## Exercise brief
Copy out all lines in the data below containing the string "Lorraine".

## The data
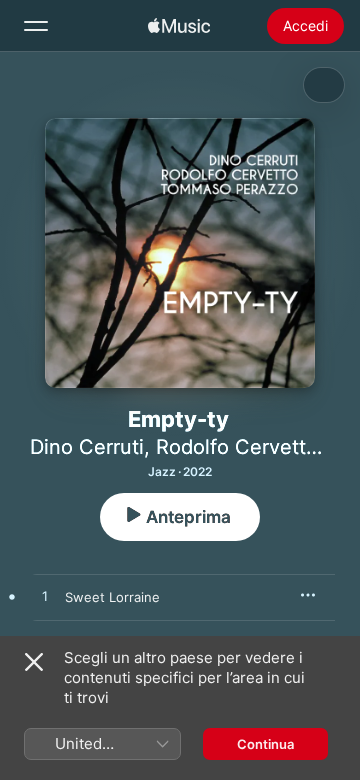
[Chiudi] (34, 662)
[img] (179, 26)
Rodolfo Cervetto (237, 447)
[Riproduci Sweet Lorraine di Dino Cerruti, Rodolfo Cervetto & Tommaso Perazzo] (45, 597)
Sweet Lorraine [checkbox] (112, 597)
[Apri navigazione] (36, 26)
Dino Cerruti (87, 447)
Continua (265, 744)
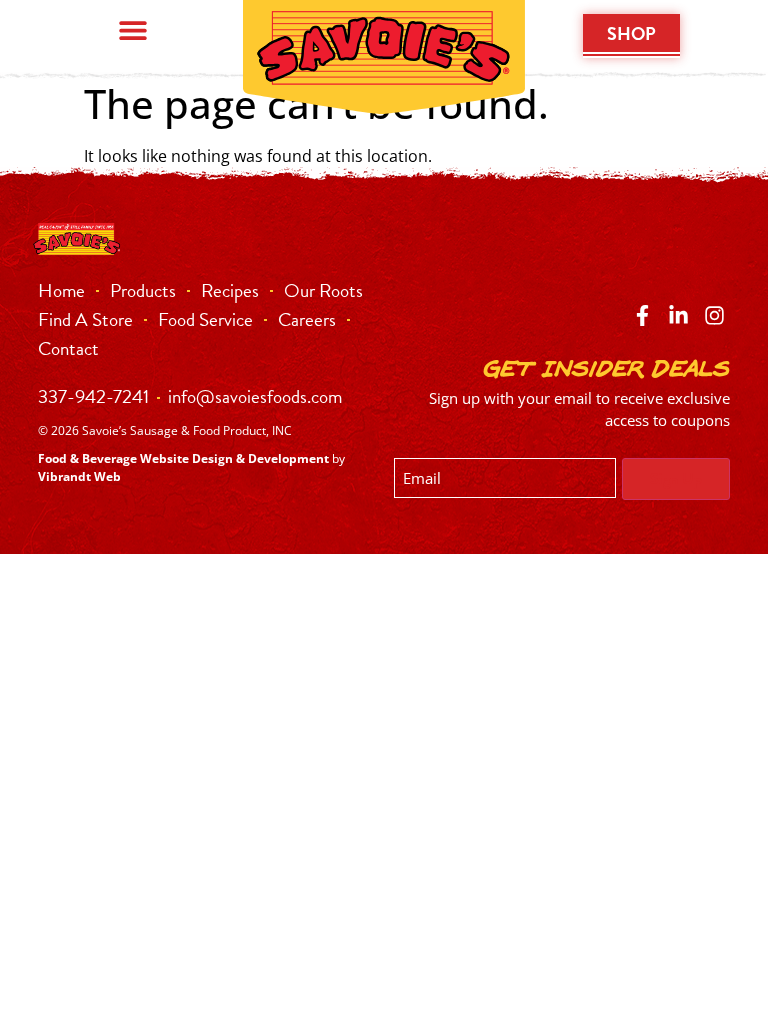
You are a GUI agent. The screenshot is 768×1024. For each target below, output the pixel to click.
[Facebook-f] (641, 315)
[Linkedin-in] (678, 315)
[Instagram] (714, 315)
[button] (133, 29)
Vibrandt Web (79, 476)
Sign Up (676, 479)
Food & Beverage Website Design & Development (183, 458)
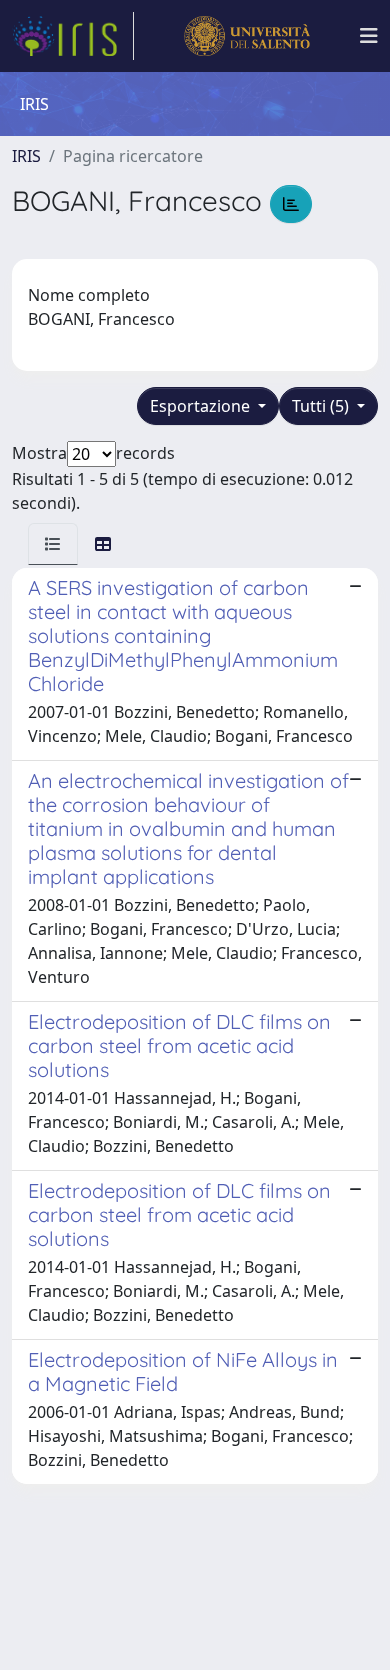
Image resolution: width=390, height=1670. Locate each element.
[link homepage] (73, 36)
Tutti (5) (322, 406)
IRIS (26, 156)
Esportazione (202, 406)
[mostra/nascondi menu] (369, 36)
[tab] (53, 544)
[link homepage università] (246, 36)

## Completed task
[Riproduci Sweet Lorraine di Dino Cerruti, Rodolfo Cervetto & Tommaso Perazzo] (45, 597)
Sweet Lorraine [checkbox] (112, 597)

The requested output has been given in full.